When Anderson and colleagues compared the brains of the mice engineered to model autism to those of normal ("wild type") mice, they observed that the increased UBE3A gene copies interacted with almost 600 other genes.


In another series of experiments, Anderson and colleagues demonstrated an even more definitive link between UBE3A and CBLN1 as it related to seizures. Anderson and colleagues found that deleting UBE3A (upstream from cerebellin genes) prevented the seizure-induced social impairments and the ability of a seizure to repress CBLN1.


In their study, the authors write, “Seizure-induced deficits are UBE3A-dependent. CBLN1 is also repressed by increased neuronal activity in the cerebellum in culture after depolarization and in vivo after status epilepticus. Therefore, we tested whether recurrent seizures can concurrently repress CBLN1 and sociability.”
Seizures are a common symptom among people with the UBE3A-related type of autism. When seizures are severe, they also impair sociability. Anderson's team suspected this seizure-induced impairment of sociability was the result of repressing the Cerebellin genes. The researchers conclude that genetic interactions in VTA glutamatergic neurons may impair sociability by downregulating CBLN1.

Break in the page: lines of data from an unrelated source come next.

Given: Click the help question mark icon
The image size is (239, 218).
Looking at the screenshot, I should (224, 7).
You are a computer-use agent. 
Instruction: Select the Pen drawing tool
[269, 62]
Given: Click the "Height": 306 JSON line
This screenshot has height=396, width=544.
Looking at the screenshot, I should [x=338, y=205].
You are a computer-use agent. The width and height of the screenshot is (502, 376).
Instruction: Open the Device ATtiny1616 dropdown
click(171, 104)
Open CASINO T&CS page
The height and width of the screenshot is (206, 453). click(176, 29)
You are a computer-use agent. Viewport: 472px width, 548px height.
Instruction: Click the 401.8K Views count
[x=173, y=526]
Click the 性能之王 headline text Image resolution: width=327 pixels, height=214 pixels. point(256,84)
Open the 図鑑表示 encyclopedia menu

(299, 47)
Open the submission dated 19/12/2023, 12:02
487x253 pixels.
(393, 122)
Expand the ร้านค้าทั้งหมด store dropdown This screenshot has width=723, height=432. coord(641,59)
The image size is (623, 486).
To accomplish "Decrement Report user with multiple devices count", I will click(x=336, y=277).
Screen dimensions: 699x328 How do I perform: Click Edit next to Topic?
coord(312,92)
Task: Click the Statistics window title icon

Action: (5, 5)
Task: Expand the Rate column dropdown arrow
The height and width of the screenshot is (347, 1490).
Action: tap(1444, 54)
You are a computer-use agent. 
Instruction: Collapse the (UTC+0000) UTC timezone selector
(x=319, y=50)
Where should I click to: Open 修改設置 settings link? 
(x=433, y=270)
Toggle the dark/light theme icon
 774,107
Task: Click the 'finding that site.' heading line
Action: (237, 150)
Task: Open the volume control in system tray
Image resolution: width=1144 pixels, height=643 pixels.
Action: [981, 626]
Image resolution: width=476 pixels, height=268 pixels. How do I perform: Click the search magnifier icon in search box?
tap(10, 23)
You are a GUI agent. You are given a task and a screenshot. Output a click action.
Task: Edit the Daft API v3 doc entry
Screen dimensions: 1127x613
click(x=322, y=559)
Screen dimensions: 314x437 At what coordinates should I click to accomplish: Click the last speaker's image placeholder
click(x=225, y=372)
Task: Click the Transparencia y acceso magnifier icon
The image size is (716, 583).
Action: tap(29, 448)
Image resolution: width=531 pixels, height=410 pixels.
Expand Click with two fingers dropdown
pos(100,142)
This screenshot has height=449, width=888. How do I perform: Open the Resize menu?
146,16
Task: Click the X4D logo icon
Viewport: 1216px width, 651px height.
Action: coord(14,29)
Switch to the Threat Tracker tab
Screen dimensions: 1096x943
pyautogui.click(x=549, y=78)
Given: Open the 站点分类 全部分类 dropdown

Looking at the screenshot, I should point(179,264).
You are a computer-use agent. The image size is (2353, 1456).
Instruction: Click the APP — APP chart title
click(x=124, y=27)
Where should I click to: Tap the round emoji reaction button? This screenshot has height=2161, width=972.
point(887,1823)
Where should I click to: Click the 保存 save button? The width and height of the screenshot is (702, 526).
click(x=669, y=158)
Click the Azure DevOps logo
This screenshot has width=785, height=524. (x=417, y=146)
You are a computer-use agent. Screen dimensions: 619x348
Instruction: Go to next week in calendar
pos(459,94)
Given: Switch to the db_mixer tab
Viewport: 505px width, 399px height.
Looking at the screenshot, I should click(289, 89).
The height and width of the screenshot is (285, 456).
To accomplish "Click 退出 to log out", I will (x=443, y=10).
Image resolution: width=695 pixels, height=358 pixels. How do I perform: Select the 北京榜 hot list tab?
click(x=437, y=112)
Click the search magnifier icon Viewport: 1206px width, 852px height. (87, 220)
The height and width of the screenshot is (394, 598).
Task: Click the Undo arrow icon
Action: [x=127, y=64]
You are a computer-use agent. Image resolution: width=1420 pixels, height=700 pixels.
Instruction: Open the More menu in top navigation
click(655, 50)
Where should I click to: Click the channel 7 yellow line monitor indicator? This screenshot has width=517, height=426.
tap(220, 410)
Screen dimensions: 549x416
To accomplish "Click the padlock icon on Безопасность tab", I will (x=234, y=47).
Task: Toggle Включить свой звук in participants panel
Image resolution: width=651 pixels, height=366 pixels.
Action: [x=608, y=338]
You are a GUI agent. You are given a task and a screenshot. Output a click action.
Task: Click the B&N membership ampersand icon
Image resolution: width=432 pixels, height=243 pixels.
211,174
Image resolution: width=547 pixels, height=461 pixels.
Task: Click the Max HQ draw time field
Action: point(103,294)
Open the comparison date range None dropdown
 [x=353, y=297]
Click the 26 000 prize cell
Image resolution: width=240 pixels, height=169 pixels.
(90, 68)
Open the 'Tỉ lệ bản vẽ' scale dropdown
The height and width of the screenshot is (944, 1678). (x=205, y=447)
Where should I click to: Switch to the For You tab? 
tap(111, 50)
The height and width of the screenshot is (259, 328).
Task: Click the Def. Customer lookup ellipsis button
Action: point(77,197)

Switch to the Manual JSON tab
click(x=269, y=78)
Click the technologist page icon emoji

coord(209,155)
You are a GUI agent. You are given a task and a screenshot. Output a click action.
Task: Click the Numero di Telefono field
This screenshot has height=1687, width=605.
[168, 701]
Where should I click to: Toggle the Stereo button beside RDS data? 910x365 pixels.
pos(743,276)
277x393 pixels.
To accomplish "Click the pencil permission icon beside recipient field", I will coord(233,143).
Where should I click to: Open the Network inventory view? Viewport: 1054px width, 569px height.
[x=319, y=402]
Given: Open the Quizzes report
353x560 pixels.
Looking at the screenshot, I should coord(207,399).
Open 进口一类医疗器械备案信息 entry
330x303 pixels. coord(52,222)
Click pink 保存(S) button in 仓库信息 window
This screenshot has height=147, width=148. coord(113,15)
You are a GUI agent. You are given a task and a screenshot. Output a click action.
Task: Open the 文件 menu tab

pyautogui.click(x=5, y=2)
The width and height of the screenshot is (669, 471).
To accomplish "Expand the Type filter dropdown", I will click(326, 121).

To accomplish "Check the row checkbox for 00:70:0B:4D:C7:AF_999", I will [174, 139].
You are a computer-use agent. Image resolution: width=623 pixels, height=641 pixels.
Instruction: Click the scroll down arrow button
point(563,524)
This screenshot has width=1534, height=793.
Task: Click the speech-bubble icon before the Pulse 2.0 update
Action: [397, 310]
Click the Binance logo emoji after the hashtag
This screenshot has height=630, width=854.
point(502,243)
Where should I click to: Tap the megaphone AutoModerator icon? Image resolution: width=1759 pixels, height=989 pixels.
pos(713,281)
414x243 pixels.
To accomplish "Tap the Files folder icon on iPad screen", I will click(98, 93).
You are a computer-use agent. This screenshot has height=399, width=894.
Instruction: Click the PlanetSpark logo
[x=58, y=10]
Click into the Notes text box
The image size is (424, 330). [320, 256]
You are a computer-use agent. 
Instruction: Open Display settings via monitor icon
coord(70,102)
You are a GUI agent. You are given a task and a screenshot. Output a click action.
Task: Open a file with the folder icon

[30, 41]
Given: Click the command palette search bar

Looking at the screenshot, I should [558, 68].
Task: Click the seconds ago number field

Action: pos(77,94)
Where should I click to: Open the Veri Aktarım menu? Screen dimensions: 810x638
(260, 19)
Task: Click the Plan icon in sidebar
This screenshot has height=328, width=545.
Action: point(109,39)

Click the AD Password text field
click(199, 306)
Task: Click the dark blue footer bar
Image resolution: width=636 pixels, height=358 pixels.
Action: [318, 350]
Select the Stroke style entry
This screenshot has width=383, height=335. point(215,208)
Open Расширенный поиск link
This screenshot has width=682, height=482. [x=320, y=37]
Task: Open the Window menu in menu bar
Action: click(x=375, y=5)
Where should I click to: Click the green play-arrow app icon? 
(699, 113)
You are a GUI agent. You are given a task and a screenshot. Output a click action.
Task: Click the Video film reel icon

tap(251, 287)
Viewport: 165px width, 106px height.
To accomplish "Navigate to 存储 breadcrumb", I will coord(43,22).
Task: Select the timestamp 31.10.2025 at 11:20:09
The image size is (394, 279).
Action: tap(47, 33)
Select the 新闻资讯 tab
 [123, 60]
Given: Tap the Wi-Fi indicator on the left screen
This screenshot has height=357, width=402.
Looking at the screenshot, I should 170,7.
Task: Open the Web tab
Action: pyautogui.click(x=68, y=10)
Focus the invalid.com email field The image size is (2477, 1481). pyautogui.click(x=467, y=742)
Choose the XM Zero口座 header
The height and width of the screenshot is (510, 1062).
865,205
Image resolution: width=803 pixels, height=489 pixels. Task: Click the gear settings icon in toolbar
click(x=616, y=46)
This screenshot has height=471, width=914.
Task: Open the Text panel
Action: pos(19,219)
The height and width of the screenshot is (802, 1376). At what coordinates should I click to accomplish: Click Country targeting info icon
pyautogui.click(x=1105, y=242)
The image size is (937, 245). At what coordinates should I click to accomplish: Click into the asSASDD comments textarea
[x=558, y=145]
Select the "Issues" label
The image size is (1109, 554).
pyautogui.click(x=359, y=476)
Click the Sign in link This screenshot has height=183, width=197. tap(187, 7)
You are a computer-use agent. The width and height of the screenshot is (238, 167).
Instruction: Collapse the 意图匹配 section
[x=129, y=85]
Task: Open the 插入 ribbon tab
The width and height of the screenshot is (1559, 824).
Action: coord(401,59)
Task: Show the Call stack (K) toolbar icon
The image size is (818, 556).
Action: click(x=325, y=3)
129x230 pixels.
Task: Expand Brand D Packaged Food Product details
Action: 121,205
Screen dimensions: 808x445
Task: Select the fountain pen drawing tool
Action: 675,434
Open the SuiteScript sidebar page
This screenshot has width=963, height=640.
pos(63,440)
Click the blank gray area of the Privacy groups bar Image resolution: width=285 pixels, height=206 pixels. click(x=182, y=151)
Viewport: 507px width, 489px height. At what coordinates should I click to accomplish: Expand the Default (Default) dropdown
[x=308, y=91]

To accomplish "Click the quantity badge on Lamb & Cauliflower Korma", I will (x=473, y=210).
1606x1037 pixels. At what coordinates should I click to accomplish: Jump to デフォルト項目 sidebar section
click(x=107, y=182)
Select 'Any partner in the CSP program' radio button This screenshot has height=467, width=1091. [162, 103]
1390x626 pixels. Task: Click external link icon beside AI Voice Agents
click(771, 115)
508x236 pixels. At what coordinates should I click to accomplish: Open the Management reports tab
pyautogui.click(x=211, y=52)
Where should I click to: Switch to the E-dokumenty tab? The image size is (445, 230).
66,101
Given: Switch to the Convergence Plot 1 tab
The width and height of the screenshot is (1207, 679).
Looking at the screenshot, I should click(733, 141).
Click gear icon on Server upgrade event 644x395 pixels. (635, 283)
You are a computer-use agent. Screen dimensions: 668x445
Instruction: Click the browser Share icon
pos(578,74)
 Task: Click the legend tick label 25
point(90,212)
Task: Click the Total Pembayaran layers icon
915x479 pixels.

"If you take away UBE3A, seizures can't repress sociability or Cerebellin," Anderson said. "The flip side is, if you have just a little extra UBE3A—as a subset of people with autism do—and you combine that with less severe seizures, you can get a full-blown loss of social interactions."
The groundbreaking new findings by Anderson and his colleagues at BIDMC advance our understanding of the neuronal circuitry that drives sociability. Hopefully, future research on UBE3A and CBLN1 will lead to targeted interventions that can help those with autism spectrum disorders and Angelman syndrome improve atypical sociability-related symptoms.